Autore e critico cinematografico volterrano, scomparso nel 1990, filtrava il mondo attraverso la sua identità. Nei libri la descrizione delle città con la lente sentimentale

di LUCA SCARLINI -
12 gennaio 2023
luce!

luce!

Piero Santi (Volterra, 1912-Firenze, 1990) è tra gli scrittori italiani che hanno più lavorato su tematiche connesse all'omosessualità, inventando un complesso sistema espressivo in cui autobiografia e fiction coincidono. Il debutto è nel 1939 con "Amici per le vie", raccolta di racconti in cui si attraversano i territori, non privi di lati d’ombra, di una Firenze popolare, non troppo dissimile da certi scorci di Ottone Rosai, a cui egli sarà legato d’amicizia e di cui scriverà spesso. Il libro seguente precisa ulteriormente il tiro, alludendo a una città doppia, diurna e notturna, che ne "Le avventure al parco" di cui si fa descrittore, trovano una dimensione allusa eppure fortemente presente.

Gadda, Santi e Penna negli anni CinquantaDa sinistra: Carlo Emilio Gadda, Piero Santi e Sandro Penna negli anni Cinquanta (Giovanni Dall'Orto)

Nelle pagine dello scrittore volterrano vibra una qualità coloristica, in cui si ritrova la sua attenzione per il mondo dell'immagine, sia come gallerista, presso il noto spazio fiorentino de L’Indiano, ancora in attività, o nell’ambito della grafica di satira, di cui a lungo si occupò sulla rivista Cabalà, di cui fu direttore. La misura autobiografica è quella in cui dà le sue prove migliori; nel 1950 esce il "Diario", in cui vuole dare conto della registrazione del mondo filtrato attraverso la sua identità, usando l’omosessualità come cartina di tornasole per il racconto del reale; lo stesso libro sarà poi rielaborato in una nuova versione dal titolo più esplicito, "La sfida dei giorni" (1968). Il cinema è un interesse costante dagli anni giovanili, in cui si esercitò come critico sulle pagine del mensile cattolico Il Frontespizio,  lavorando in seguito su quelle del Giornale del Mattino, ma è anche concrezione di desideri e luogo del battuage, di cui Santi ha dato una delle prime descrizioni attendibili nella letteratura del Belpaese. "Ombre rosse" (1954) è, in tal senso, un volume programmatico, laddove il titolo del celebre film di John Ford diventa racconto di una vera e propria mappa sentimentale, che nel prologo prende in esame le sale di varie città italiane, definendole "templi dell’oscurità". Uno spazio in particolare, il Marconi, lo seduce al ricordo, nella celebrazione del luogo in cui "tanti giovani hanno imparato i segreti più neri, quelli meno dicibili", rivelandosi a se stessi in una dimensione che l’autore definisce esplicitamente come sacrale, epifanica. I capitoli sono scanditi da altrettante indicazioni di nomi e luoghi, che fanno scattare storie di umiliazione e riscatto, in una continua altalena tra realizzazione e frustrazione del desiderio.

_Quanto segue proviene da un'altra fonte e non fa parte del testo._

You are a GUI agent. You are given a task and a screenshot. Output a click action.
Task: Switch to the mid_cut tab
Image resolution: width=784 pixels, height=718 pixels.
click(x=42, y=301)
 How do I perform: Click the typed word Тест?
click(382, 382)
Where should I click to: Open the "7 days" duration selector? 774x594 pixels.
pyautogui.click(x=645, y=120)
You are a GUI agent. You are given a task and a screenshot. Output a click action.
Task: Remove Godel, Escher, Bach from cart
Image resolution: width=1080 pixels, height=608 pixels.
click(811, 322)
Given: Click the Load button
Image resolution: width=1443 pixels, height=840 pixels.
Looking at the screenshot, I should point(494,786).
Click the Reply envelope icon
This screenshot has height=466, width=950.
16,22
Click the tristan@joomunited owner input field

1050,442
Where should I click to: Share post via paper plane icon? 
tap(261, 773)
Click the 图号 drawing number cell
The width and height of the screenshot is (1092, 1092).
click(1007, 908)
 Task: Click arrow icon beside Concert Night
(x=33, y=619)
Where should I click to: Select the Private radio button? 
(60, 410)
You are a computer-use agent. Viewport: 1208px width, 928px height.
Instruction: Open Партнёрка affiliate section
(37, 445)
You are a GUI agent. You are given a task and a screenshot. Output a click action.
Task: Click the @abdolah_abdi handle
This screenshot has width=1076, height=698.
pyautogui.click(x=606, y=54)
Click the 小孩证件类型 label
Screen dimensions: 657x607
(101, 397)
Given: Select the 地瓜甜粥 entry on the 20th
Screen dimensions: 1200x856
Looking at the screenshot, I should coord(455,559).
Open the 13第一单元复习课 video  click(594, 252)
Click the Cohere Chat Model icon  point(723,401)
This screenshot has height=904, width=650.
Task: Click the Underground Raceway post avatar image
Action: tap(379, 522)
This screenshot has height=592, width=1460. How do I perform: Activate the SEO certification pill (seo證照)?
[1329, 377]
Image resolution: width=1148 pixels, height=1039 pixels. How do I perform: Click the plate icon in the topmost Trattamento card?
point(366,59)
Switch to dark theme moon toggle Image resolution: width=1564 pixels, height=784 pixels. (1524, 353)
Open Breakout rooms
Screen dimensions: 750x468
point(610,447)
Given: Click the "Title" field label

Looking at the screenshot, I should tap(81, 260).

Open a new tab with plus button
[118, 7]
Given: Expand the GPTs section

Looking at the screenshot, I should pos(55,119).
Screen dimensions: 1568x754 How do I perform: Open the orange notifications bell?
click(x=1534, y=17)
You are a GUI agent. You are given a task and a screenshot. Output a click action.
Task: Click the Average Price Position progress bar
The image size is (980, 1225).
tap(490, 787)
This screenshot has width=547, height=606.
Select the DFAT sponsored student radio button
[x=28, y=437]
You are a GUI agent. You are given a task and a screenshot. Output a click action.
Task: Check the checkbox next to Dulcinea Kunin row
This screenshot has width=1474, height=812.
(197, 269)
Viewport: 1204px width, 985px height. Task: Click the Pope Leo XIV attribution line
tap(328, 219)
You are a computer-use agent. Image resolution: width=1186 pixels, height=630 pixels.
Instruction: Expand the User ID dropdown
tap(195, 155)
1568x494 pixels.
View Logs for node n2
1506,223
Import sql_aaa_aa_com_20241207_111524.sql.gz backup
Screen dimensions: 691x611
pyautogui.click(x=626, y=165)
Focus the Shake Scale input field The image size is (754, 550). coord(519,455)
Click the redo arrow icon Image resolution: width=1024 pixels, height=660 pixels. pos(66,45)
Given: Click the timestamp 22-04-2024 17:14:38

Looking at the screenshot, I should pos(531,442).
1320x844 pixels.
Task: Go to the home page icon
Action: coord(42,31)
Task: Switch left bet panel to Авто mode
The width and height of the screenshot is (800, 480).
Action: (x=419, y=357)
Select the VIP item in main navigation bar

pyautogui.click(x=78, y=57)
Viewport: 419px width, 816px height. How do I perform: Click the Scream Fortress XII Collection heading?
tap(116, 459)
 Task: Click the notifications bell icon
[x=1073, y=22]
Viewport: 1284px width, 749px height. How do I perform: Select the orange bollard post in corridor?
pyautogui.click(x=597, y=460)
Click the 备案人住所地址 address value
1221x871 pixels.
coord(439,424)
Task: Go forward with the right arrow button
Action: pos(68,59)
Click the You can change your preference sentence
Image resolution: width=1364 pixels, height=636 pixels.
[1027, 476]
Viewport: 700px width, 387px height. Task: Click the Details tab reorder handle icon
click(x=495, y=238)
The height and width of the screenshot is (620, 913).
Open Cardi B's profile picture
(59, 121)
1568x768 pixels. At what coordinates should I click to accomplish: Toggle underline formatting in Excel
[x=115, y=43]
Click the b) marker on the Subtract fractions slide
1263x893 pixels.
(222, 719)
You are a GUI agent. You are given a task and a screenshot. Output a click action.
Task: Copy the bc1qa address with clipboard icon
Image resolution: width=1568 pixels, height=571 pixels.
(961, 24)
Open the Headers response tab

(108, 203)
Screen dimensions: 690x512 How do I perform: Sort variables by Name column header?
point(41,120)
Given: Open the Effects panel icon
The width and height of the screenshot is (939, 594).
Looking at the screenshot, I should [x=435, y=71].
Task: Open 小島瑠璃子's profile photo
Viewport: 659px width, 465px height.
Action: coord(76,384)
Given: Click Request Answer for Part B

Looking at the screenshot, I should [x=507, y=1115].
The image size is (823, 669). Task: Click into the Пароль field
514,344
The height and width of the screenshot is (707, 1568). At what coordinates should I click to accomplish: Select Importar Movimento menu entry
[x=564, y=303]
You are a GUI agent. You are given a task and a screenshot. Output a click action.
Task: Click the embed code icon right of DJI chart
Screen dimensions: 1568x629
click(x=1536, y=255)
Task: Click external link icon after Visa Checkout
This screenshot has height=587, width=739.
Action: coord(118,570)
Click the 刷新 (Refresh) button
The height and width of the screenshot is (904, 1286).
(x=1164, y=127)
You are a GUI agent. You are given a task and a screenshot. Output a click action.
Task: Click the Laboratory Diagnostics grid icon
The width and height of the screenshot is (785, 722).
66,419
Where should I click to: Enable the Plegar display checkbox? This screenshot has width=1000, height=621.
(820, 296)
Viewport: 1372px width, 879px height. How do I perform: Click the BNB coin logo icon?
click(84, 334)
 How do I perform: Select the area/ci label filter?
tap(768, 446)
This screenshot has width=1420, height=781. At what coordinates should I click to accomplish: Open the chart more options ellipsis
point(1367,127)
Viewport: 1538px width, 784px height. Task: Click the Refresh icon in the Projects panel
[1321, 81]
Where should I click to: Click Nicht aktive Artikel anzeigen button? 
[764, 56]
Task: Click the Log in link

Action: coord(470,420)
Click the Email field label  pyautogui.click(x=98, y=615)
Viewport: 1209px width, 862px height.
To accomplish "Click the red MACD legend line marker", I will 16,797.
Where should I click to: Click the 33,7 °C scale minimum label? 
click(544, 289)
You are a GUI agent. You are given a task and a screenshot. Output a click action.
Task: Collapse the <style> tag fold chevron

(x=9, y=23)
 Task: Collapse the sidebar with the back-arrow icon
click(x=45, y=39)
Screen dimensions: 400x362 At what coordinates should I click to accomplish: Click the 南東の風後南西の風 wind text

Ritratto dello scrittore Piero Santi di Ottone Rosai, archivio digitale Musei Civici Fiorentini

Nel 1963 Santi torna all’attenzione dopo quasi un decennio con un romanzo, sia pure di esplicito impianto autobiografico, "Il sapore della menta", storia a chiave in cui viene narrata Firenze sullo sfondo della guerra (con riferimenti gay analoghi a quelli che Danilo Donati ha inserito nel suo analogo "Coprifuoco", del 2000), per passare poi a Roma, giungendo fino agli Anni ’60, al momento in cui il libro viene pubblicato, nel tentativo di dare il senso di un'epoca e dei suoi sviluppi attraverso il prisma dei sensi. Il decennio seguente sarà il tempo di opere per lo più pubblicate nel giro delle gallerie d’arte con illustrazioni di numerosi artisti (Luigi Guerricchio, Renato Guttuso, Ernesto Treccani), per giungere poi nel 1985 a "Sic2, ultimo e ambizioso romanzo, magmatica scrittura in cui fatti personali sono riattraversati in una scorribanda picaresca; tra i suoi esiti migliori stanno alcune prose brevi, come il "Trittico per Luca" o certi versi (come quellli di "Mi corazon, ohimè, no duerme", 1981), in cui riesce a catturare esattamente un atteggiamento verso il mondo in cui la sessualità è discrimine e punto di riferimento.